It can be either "order" or "labels" (default). If using "labels",
then we use the labels for matching the leaves order value.
And if "order" then we use the old leaves order value for matching the
leaves order value.

Using "order" is faster, but "labels" is safer. "order" will assume that
the original two trees had their labels and order values MATCHED.
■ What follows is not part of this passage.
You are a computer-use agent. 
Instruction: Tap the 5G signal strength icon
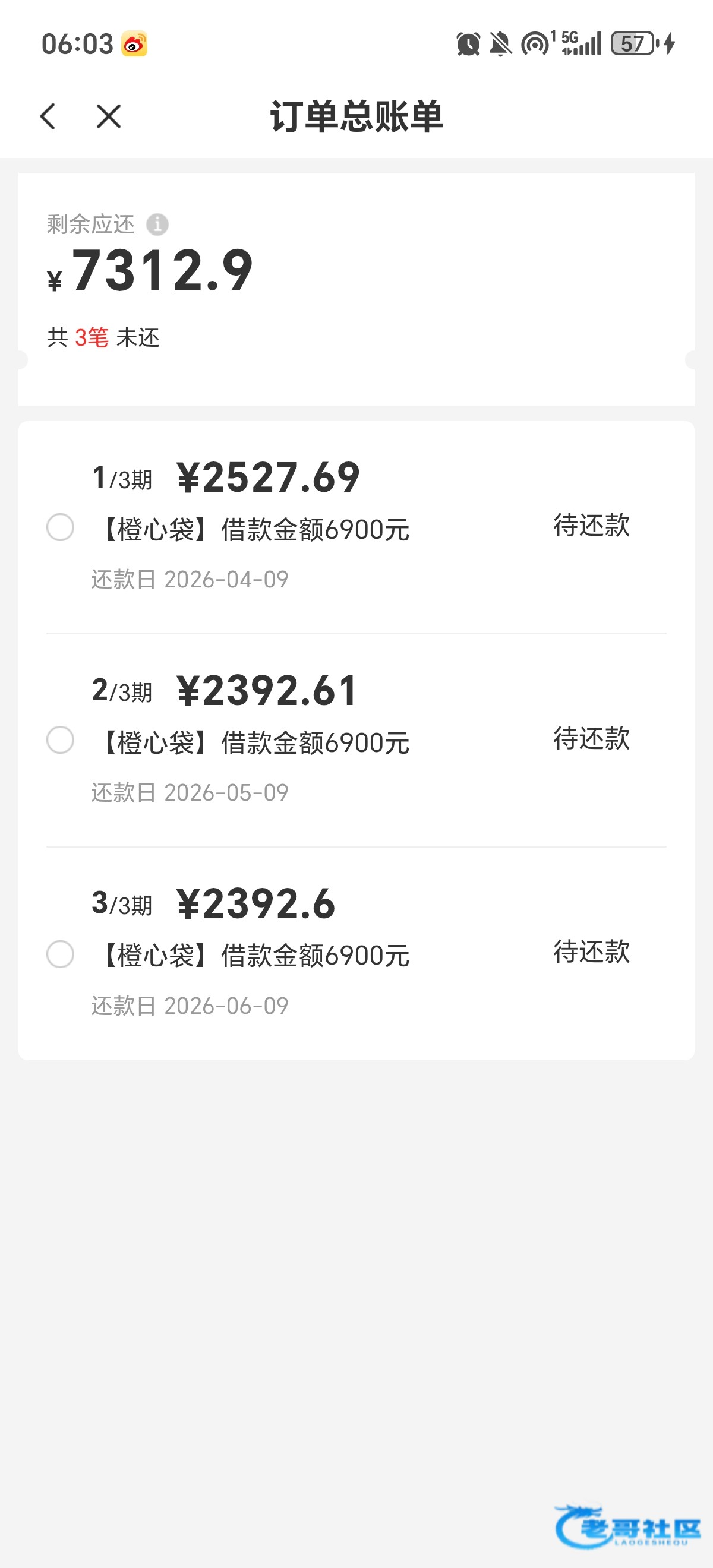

Hence, it is best to make sure that the trees used here have the same labels
and the SAME values matched to these values - and then use "order" (for
fastest results).

If "order" is used, the function first calls \link{match_order_by_labels}
in order to make sure that the two trees have their labels synced with
their leaves order values.}

\item{...}{not used}
}
\value{
A dendlist with two trees with the best entanglement that was found.
}
\description{
Searches for two untangled dendrogram by randomlly shuflling them and each
time checking if their entanglement was improved.
}
\details{
Untangaling two trees is a hard combinatorical problem without a closed
form solution. One way for doing it is to run through a random spectrom
of options and look for the "best" two trees. This is what this function
offers.
}
\examples{

\dontrun{
dend1 <- iris[, -5] \%>\%
  dist() \%>\%
  hclust("com") \%>\%
  as.dendrogram()
dend2 <- iris[, -5] \%>\%
  dist() \%>\%
  hclust("sin") \%>\%
  as.dendrogram()
tanglegram(dend1, dend2)

set.seed(65168)
dend12 <- untangle_random_search(dend1, dend2, R = 10)
tanglegram(dend12[[1]], dend12[[2]])
tanglegram(dend12)

entanglement(dend1, dend2, L = 2) # 0.8894
entanglement(dend12[[1]], dend12[[2]], L = 2) # 0.0998
}
}
\seealso{
\link{tanglegram}, \link{match_order_by_labels},
\link{entanglement}.
}